California Anti-SLAPP Statute Protection Applies to Hospital's Termination of Physician Staff Contract
Healthcare Law Newsletter
California Code of Civil Procedure section 425.16 – known as the anti-SLAPP (Strategic Lawsuit Against Public Participation) statute – provides a procedural mechanism to test, before costly discovery and pre-trial proceedings, the viability of certain lawsuits. The statute provides for a special motion to strike and dismiss actions determined to have been brought "primarily to chill the valid exercise of constitutional rights of freedom of speech." The California Supreme Court has interpreted Section 425.16 to apply to an action arising after hospital peer review proceedings involving a staff physician because peer review is statutorily mandated, part of California's comprehensive physician-licensing scheme, and subject to judicial review. (Kibler v. Northern Inyo County Local Hospital District, 39 Cal4th 192, 196, 199-200 (2006).) Recently, the California Court of Appeal in Nesson v. Northern Inyo County Local Hospital District, __ Cal.App.4th __ (February 10, 2012), extended Section 425.16 to a hospital's cancellation of a physician's service contract following the summary suspension of his medical privileges by the medical staff's peer review committee.
The plaintiff, a radiologist, contracted with a hospital to administer the hospital's radiology department. The contract required the plaintiff to maintain membership on the hospital's active medical staff. Citing incidents of substandard patient care and episodes of erratic conduct, the medical staff's Medical Executive Committee (MEC) summarily suspended the plaintiff's staff privileges pending the completion of its peer review investigation. The hospital then terminated the plaintiff's contract, finding he could not fulfill the contract without having medical staff privileges. The plaintiff did not pursue an administrative appeal of his suspension. Instead, he filed a civil complaint for damages against the hospital alleging breach of contract, retaliation and discrimination claims based on the hospital's cancellation of his services contract.
The hospital successfully moved to strike the complaint under Section 425.16(e). The plaintiff appealed, arguing his summary suspension and the hospital's subsequent termination of his contract did not constitute statutorily protected activity because the hospital was not involved in the peer review process or his summary suspension. The plaintiff also argued his claims against the hospital were not based on his summary suspension during the peer review process, but on the hospital's separate and distinct conduct terminating his contract.
The Court of Appeal, while acknowledging that the hospital's governing board and the medical staff's MEC were two distinct organizations, rejected the plaintiff's contention that the hospital was not involved in the peer review process. The court found the hospital's termination of the plaintiff's contract was inextricably intertwined with the MEC's summary suspension of his medical staff privileges and, as such, constituted peer review conduct entitled to anti-SLAPP protection (citing Kibler, supra, 39 Cal.4th at 199). The Court of Appeal rejected the plaintiff's attempt to avoid Section 425.16 by characterizing his claims as only seeking redress for the hospital's wrongful cancellation of his contract rather than the summary suspension of his medical privileges. Disregarding the label the plaintiff assigned and focusing on the gravamen of each, the appeals court determined that each claim was based, at its core, on the summary suspension of his medical privileges and, therefore, was protected peer review activity.

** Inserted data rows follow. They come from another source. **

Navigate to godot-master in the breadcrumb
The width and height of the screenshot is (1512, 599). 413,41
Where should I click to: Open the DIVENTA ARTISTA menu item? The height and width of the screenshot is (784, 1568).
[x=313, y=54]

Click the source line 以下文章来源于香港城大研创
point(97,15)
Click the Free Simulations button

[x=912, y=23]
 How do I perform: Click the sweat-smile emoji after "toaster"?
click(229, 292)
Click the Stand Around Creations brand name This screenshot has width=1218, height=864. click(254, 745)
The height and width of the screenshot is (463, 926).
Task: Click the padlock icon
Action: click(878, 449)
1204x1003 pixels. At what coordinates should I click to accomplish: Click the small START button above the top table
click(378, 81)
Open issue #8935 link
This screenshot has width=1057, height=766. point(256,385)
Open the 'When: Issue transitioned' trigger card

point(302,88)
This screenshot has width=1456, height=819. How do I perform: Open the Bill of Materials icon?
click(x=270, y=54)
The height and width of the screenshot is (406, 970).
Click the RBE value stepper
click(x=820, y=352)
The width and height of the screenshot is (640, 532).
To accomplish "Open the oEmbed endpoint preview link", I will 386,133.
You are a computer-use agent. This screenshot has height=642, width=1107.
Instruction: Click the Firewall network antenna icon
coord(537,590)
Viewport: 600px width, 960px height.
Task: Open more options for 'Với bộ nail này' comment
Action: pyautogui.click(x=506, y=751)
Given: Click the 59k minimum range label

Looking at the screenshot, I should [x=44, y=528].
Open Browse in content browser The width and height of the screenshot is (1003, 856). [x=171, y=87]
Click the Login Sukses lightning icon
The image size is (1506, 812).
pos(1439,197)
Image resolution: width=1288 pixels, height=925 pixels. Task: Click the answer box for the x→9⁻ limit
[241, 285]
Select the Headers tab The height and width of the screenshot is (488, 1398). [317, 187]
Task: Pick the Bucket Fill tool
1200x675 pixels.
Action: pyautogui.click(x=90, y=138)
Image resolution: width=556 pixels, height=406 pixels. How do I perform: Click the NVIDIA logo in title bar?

Next, the Court of Appeal addressed the statute's second prong, i.e., determining whether the plaintiff had produced evidence to establish a probability of prevailing on his claims. It affirmed the trial court's finding that the plaintiff's failure to exhaust either his internal hospital administrative remedies or his judicial remedies before filing his civil complaint precluded him as a matter of law from prevailing on his claims (in accordance with Westlake Community Hospital v. Superior Court, 17 Cal.3d 465 (1976)).